К 1 мая 1930 года отец Илья вместе с другими заключенными вернулся на Вишеру.   
     Вскоре снова послали его на общие работы. Надо было с 7 часов утра до 11 вечера в паре с другим заключенным таскать по две толстых доски с берега на баржу. Чтобы успеть выполнить “урок” вовремя, на берег подымались чуть не бегом. К концу дня все плечи были до крови натерты, все тело болело.  В первый день “урок” был выполнен на 100%, однако на утро, когда снова послали их на ту же работу, они сговорились таскать по одной доске — уж очень болели израненные плечи. К 11 часам вечера “урок” был выполнен только на три четверти, пришло начальство и приказало докончить сегодня же.
   
     Только в 3 часа ночи кончили “урок”, а в 5 часов надо было снова вставать на ту же работу.
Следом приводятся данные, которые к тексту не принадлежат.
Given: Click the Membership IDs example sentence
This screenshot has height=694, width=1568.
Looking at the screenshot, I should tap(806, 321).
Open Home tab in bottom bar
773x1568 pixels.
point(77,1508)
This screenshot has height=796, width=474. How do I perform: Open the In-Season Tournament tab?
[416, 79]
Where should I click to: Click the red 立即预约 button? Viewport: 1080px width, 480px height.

И в глубокой тоске он возопил ко Господу: “Господи, Пресвятая Богородица, святитель Николай, я всегда вам молился, и вы мне помогали, а теперь вы видите, что я совсем изнемог, что я готов умереть на этой непосильной работе, и вы меня забыли. Ну что же. Или мне больше уж вас не просить ни о чем?” Лег на нары, но спать не мог от сильной во всем теле боли и горько заплакал. Но к утру вдруг душа снова замолилась, смягчилось его сердце, и снова явилась преданность и вера в Промысел Божий. “Нет, Господи, — шептал он, — хотя бы я умирал в моих страданиях, я никогда не перестану молиться и верить Тебе”. И тут произошло чудо. Когда в 6 часов утра все пошли на перекличку, чтобы идти на работу, читая фамилию Четверухин, начальник запнулся и вспомнил, что батюшку требовали в Управление для какого-то дела. Оказалось, что он понадобился для написания отчета. Таким образом, Господь избавил его от непосильной работы.
     Духовником батюшки на Вишере был архимандрит Донского монастыря отец Архип.  Исповедоваться удавалось в необычной обстановке: колют вместе дрова, например, и
батюшка в это время исповедует свои грехи, а по окончании исповеди отец архимандрит положит на его голову свою руку и прочитает разрешительную молитву.
     В конце января 1932 года Батюшку посадили в изолятор. Это было не отапливаемое помещение с выбитыми стеклами, то и дело бегали крысы. В первый день в изоляторе было очень тяжело, т.к.  он находился там вместе с уголовниками, но на следующий день его перевели в изолированное от других помещение, и тут он ожил и был даже счастлив.  Отец Илья просидел в изоляторе двадцать дней. По его словам, в изоляторе он обрел мир души: «Обретут покой только те, кто научился кротости и смирению».   
     В лагере одновременно с отцом Ильей находился художник Кирсанов, который написал его портрет. Этот портрет забрала с собой матушка Евгения.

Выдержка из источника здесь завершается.